Although the above is positive news, it seems to contradict provisions in the DPDI Bill that lower data protection standards, particularly around automated decision making in the context of AI and the definition of personal data. The Bill is an opportunity to address these discrepancies rather than risking further confusion in an already complex regulatory area. 

Just like with the introduction of the GDPR, the European Union has set the gold standard with its proposed Artificial Intelligence Act (AI Act). As countries around the world race to enforce the use of responsible AI through regulation, the UK would do well to pay attention to the approach taken by its closest neighbours. 
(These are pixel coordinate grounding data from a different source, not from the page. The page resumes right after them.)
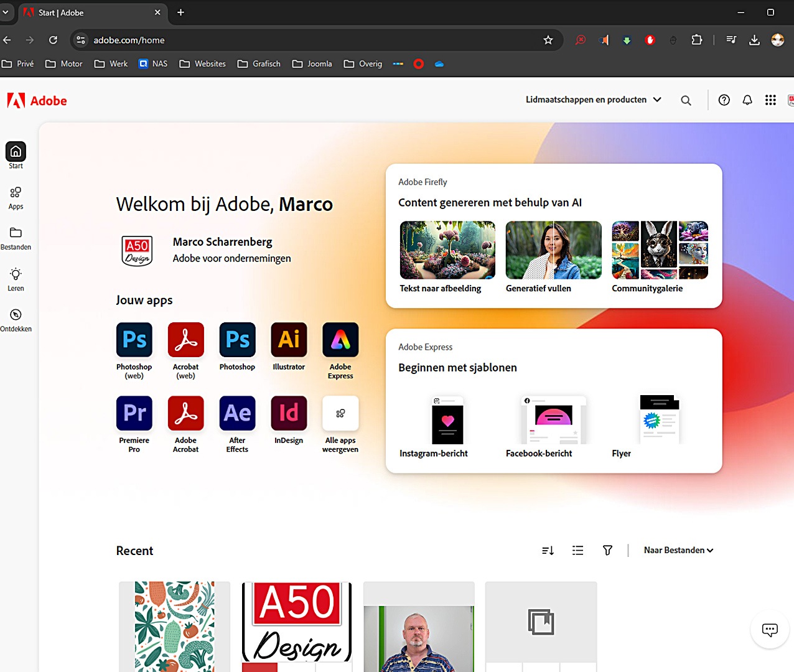Go to Bestanden in the left sidebar
794x672 pixels.
[16, 238]
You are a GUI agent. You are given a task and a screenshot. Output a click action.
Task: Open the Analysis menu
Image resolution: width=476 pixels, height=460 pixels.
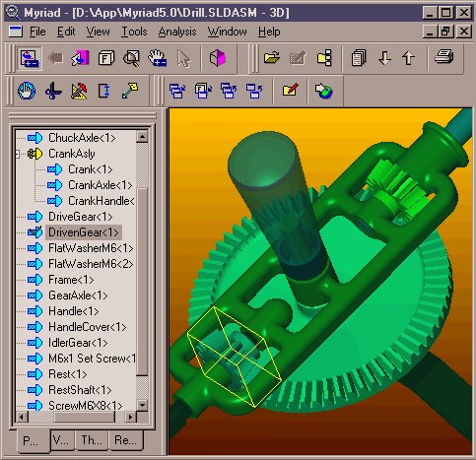[x=177, y=32]

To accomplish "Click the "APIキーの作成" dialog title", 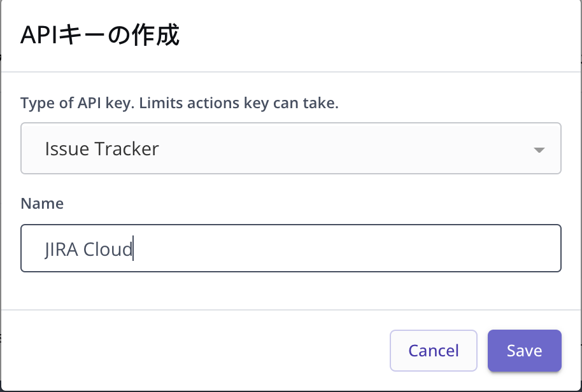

If you agree with this sentiment, sign a recent petition calling for the Bill to be amended so that it mirrors the AI Act. 

Liz Taylor, Managing Director of Tkm Consulting and PhD student with University College London said:

The need to safeguard individuals and their personal data in increasingly complex operating environments with robust controls and regulation remains as critical as it ever has been.  For those of us working in the sector, a comprehensive framework for regulation continues to be a necessity to develop appropriate and effective controls, including skills and competences.”

Recommendations

While there is still time, the government is urged to: 

  1. Require the ICO to make use of its full range of enforcement powers and end the failed light-touch regulatory approach experiment,

  2. Remove any provisions in the DPDI Bill that compromise the independence of the ICO or shift its focus away from monitoring and enforcing data protection and privacy regulations,

  3. Remove any provisions in the DPDI Bill that weaken the definition of personal data.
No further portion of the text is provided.